As civilizações do passado, tão diversas quanto chineses, egípcios e gregos, usavam a música para o desenvolvimento da personalidade. Hoje, os músicos geralmente desempenham um importante papel ao transmitir mensagens sobre questões sociais.

O projeto norueguês Azra, implantado em 1994 para a melhoria da situação dos refugiados da Bósnia-Herzegóvina, englobando principalmente os bósnios de tradição islâmica, os sérvios da Igreja Cristã Ortodoxa e os croatas da Igreja Católica Romana. Na época da desintegração da Iugoslávia, o senso de identidade étnica das pessoas tornou-se alvo de intensa manipulação política. A mídia costumava persuadir as pessoas de que elas tinham mais em comum com as outras de mesma etnia do que com seus vizinhos, não importando a distância que as separava, e que a coexistência era impossível.

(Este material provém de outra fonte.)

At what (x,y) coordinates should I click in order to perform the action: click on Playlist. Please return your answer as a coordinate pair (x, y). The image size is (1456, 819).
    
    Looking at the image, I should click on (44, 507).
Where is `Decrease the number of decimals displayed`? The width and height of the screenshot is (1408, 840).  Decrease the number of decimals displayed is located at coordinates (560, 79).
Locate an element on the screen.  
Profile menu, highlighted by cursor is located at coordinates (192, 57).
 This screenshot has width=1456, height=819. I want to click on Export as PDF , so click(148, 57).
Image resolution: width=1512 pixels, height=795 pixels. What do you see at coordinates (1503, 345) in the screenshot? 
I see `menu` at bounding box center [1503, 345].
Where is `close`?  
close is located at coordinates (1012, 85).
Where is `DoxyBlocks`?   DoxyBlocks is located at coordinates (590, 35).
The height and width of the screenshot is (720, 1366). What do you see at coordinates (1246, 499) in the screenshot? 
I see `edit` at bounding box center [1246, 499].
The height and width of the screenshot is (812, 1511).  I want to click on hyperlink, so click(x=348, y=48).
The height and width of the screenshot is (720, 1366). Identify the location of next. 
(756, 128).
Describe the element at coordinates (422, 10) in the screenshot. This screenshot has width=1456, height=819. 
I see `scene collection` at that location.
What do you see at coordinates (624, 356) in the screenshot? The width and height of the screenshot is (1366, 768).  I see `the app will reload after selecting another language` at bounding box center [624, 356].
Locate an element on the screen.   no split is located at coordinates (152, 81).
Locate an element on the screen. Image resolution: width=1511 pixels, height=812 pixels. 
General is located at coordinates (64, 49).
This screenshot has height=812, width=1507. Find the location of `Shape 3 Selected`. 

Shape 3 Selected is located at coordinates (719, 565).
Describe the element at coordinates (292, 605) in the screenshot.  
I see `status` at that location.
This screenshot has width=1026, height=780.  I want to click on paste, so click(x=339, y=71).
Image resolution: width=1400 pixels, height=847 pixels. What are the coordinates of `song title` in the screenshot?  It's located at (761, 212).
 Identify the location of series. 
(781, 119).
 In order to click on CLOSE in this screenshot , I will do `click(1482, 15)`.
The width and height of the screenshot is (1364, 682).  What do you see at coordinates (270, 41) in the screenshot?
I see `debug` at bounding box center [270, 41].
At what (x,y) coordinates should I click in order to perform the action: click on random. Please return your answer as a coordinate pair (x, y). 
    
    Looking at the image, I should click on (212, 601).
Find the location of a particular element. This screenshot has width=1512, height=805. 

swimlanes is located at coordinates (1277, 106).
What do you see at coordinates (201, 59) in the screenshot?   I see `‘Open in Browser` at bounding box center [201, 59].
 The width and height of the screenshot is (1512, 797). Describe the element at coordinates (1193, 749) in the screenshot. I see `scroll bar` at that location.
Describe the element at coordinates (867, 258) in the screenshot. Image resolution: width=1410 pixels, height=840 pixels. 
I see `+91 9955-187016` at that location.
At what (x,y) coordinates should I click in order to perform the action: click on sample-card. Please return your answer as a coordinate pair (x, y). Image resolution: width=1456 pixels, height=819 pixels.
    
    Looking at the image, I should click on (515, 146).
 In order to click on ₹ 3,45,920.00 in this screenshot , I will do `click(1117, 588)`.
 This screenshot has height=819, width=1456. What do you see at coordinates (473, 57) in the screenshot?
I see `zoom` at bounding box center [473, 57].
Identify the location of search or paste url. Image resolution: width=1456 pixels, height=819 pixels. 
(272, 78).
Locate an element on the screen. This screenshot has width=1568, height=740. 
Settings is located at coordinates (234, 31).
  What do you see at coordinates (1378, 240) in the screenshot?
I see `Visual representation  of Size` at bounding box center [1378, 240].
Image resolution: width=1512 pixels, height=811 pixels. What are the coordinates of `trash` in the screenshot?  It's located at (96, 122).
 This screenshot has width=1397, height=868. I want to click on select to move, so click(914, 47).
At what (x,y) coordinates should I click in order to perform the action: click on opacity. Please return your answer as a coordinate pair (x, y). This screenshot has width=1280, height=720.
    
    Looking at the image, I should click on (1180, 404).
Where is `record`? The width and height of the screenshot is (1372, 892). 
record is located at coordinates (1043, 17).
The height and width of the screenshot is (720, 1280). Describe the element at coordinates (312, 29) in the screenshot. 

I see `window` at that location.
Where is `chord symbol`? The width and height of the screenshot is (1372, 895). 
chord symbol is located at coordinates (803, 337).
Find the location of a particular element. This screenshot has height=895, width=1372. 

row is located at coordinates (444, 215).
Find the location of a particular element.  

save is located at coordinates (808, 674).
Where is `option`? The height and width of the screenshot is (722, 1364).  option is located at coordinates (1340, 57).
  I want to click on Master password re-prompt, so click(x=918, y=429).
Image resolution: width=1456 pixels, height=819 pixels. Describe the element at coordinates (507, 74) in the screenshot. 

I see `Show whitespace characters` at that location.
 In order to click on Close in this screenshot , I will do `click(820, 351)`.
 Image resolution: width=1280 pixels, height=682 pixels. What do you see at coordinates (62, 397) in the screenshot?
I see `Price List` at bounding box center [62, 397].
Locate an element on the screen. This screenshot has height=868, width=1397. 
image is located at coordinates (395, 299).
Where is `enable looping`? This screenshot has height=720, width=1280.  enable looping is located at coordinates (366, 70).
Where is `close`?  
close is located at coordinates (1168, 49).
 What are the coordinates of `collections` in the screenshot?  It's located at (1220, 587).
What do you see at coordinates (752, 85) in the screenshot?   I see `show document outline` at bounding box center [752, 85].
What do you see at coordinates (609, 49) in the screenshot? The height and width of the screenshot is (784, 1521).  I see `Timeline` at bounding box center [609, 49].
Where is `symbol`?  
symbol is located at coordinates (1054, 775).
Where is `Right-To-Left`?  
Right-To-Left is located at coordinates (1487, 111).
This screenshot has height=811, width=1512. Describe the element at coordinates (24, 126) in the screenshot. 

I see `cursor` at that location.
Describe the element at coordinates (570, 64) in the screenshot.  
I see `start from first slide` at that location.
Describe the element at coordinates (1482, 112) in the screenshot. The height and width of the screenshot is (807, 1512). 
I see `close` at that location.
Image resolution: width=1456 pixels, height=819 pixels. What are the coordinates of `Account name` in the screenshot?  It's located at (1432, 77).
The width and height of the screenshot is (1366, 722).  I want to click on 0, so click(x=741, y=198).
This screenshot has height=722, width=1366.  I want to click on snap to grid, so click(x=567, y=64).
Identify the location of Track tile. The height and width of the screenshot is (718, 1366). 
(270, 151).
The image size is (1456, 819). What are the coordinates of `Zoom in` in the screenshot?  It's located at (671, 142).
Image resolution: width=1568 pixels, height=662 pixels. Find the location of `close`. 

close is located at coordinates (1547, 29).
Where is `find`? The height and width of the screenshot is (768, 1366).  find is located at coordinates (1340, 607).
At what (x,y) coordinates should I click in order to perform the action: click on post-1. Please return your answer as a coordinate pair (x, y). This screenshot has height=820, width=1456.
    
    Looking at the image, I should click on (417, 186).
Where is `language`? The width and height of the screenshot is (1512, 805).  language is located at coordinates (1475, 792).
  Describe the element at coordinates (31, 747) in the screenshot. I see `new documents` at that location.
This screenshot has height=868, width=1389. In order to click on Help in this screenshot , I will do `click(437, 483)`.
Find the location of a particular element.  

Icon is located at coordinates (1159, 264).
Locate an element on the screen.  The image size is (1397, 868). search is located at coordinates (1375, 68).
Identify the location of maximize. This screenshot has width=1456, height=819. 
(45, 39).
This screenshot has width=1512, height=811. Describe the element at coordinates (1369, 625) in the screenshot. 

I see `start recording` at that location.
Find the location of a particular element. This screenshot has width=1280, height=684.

O equilíbrio entre os relacionamentos locais ou regionais e os étnicos com “reconhecimento da diversidade cultural e a coexistência como uma qualidade intrínseca da vida” foi seriamente desafiado durante a guerra dos anos 1990.

Cerca de onze mil refugiados da Bósnia-Herzegóvina constituíram o maior campo de refugiados na Noruega em 1994 e se depararam com muitos problemas sociais e psicológicos. O projeto Azra foi elaborado com base nas evidentes semelhanças etno-musicais e antropológicas entre os bósnios para confrontar a propaganda de que as pessoas de diferentes afiliações etno-religiosas não poderiam viver juntas. O projeto almejava auxiliar os refugiados que viviam na Noruega e também prepará-los para coexistirem na Bósnia-Herzegóvina multiétnica do futuro.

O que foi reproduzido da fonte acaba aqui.